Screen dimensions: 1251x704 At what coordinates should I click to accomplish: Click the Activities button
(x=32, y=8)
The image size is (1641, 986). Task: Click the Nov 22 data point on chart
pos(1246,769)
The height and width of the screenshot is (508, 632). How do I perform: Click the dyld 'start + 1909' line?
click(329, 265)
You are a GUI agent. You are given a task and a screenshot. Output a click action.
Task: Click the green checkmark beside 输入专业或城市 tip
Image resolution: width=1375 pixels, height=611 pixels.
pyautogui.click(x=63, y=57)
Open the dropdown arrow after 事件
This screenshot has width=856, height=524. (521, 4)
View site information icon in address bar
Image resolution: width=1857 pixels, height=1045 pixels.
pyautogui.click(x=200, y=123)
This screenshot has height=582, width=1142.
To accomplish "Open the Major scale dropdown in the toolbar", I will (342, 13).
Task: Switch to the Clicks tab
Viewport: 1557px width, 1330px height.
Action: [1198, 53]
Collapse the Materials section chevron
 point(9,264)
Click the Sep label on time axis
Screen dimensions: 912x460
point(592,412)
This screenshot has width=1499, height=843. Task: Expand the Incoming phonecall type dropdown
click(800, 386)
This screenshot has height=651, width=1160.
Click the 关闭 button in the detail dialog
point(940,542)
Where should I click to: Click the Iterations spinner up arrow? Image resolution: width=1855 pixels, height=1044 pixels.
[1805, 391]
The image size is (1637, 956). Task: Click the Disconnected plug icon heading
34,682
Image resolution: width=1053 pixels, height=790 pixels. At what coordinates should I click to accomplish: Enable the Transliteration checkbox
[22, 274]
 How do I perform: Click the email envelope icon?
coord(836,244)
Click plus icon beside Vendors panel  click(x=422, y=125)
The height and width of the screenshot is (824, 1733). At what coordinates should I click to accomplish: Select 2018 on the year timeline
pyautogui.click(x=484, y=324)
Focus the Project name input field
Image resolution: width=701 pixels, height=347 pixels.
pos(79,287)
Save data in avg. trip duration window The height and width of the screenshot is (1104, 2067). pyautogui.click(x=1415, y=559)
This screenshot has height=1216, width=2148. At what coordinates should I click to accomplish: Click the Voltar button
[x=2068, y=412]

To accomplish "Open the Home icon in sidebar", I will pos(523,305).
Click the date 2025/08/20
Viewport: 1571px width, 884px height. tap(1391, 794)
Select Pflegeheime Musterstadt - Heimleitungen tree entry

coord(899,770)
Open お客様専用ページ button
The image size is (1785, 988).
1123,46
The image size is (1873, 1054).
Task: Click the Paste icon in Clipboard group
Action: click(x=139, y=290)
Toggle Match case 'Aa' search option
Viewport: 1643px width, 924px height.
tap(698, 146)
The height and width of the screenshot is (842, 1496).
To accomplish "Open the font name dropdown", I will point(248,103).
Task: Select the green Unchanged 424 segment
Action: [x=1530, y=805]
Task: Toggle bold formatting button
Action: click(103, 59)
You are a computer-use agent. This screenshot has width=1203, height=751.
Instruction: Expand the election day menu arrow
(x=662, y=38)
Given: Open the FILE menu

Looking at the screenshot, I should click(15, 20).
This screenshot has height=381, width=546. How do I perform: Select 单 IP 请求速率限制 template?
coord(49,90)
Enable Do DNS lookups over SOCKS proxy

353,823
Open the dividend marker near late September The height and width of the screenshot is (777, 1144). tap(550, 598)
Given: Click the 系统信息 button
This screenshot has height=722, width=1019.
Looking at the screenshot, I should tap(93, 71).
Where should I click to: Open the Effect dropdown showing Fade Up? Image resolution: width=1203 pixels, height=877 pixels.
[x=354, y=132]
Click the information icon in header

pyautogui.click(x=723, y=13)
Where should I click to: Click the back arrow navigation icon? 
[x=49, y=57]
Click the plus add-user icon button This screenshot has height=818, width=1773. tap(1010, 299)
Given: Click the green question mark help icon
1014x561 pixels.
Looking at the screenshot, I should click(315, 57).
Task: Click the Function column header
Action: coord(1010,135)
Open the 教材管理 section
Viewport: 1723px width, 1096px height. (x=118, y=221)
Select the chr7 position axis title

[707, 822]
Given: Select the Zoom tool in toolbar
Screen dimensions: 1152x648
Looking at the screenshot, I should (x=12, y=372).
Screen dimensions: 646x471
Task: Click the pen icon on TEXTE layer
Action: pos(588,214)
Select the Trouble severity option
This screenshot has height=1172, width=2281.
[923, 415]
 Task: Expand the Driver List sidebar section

_ _ _ _ _

**Task statement**
Tally the lines in the listing that contain the string "beside", then report that tally alone.

**Exercise output**
2